Symmetry-protected zero-mode laser with a tunable spatial profile

We propose to utilize symmetry-protected zero modes of a photonic lattice to realize a single-mode, fixed-frequency, and spatially tunable laser. These properties are the consequence of the underlying non-Hermitian particle-hole symmetry, with which the energy spectrum satisfies ${\varepsilon }_m=-{\varepsilon }_n^{*}$. Unlike in the Hermitian case, the symmetric phase of particle-hole symmetry is no longer restricted to $\varepsilon =0$ but extends along the imaginary-$\varepsilon$ axis, which is set by the single-cavity frequency and symmetry-protected against position and coupling disorder of the photonic lattice. By selectively pumping different cavities in the photonic lattice, we control the spontaneous symmetry restoration process, which provides a convenient method to tune the spatial profile of the laser without changing its frequency.

Figure 1

(a) Complex energy spectrum (stars) of a one-dimensional (1D) non-Hermitian lattice with chiral symmetry. The effective Hamiltonian $\tilde{H}$ is given by the general expression (1) with the couplings shown in the schematic, where $h=(1+i)g$. Filled and open circles indicate sublattices $A$ and $B$, and the shades on the lattice represent the zero-energy dark state. (b) Trajectories of ${\varepsilon }_n$ (solid lines) as $h$ increases from 0 (squares) to $1.5g$. The lattice and couplings are shown in the schematic.

Figure 2

(a) Complex energy spectrum of a rectangular lattice with non-Hermitian particle-hole symmetry. The system is pumped at the $A$ cavity marked in panel (e) with pump strength ${\gamma }_A=2.0g_x$. The couplings are shown in panel (c) and satisfy $g_y=1.25g_x\in \mathbb{R}$, and the cavity decay rate is given by ${\kappa }_0=0.5g_x$. (b) Same as in panel (a) but with a lower pump strength (${\gamma }_A=1.5g_x$) and no zero modes. (c),(e) Schematics showing the spatial profile and phase distribution of mode 1 in (a).
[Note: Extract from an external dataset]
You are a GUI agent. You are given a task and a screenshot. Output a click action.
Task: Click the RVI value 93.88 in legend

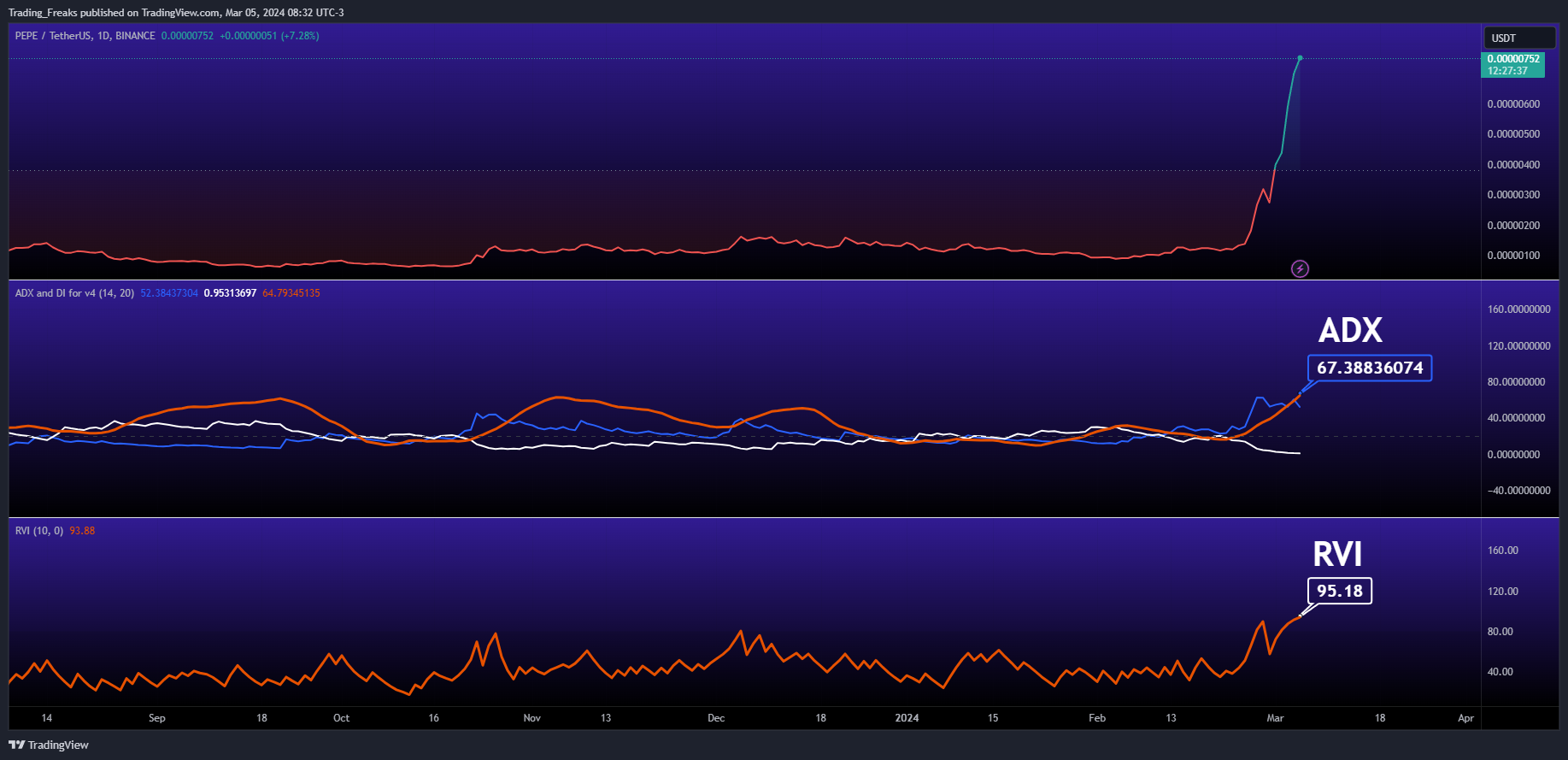[x=82, y=531]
Gaussian packets are used to represent $|{\mathrm{\Psi }}_1{|}^2$ in panel (c). (d), (f) Same as panels (c) and (e) but for mode 4 in panel (a).

Figure 3

Spontaneous restoration of non-Hermitian particle-hole symmetry (b) and the lack of it (a) for modes 1 and 2 in Fig. 2 as the pump strength increases. The laser threshold is reached at ${\gamma }_A={\gamma }_B\approx 1.40g_x$ in panel (a) and ${\gamma }_A\approx 2.02g_x$ in panel (b).

Figure 4

Tunable spatial profile of a zero-mode photonic lattice laser. (a), (c) Spatial profile and phase distribution of mode 5 in Fig. 2 when pumping the $A$ cavity at the upper left corner of the rectangular lattice. (b), (d) The same but when pumping the $A$ cavity marked in panel (d).

Figure 5

Boosted gain of the lasing zero mode (thick black line) after the exceptional point (filled dot). Panels (a) and (b) correspond to the two different pumping configurations in Fig. 4. Thin gray lines show the other 15 supermodes originated from the same single-cavity frequency.

Figure 6

Effect of disorder that break particle-hole symmetry. (a) Histogram of the lasing frequency for 20 000 realizations of ${\omega }_0$ disorder (dark blue bars) and NNN coupling disorder (light blue bars), both with a standard deviation of $g_x/20$ (red solid curve). The pump configuration is the same as in Fig. 5. (b) Same as panel (a) but for the pump configuration in Fig. 5.

Figure 7

(a) Simultaneous restoration of non-Hermitian particle-hole symmetry and breaking of $\mathcal{PT}$ symmetry for modes 5 and 6 in Fig. 2. The pump is applied to the entire sublattice $A$ [filled dots in panel (b)], and the arrows indicate the directions of increasing pump. The spatial profile of mode 5 at the laser threshold (${\gamma }_A\approx 0.55g_x$) is shown in panel (b). (c) $\mathcal{PT}$ symmetry breaking for modes 1, 2, 5, and 6 in Fig. 2 without restoring their particle-hole symmetry. The pump is applied to the eight cavities in the two $2\times 2$ diagonal blocks. The identical spatial profile of modes 1 and 2 at the laser threshold (${\gamma }_A={\gamma }_B\approx 0.59g_x$) is shown in panel (d). (e) Breaking of non-Hermitian particle-hole symmetry for two pairs of modes without restoring their $\mathcal{PT}$ symmetry. The pump profile is the same as in panel (c) and ${\gamma }_A={\gamma }_B\in [6.713.4]g_x$. The identical spatial profile of modes 7 and 8 at the highest pump strength is shown in panel (f).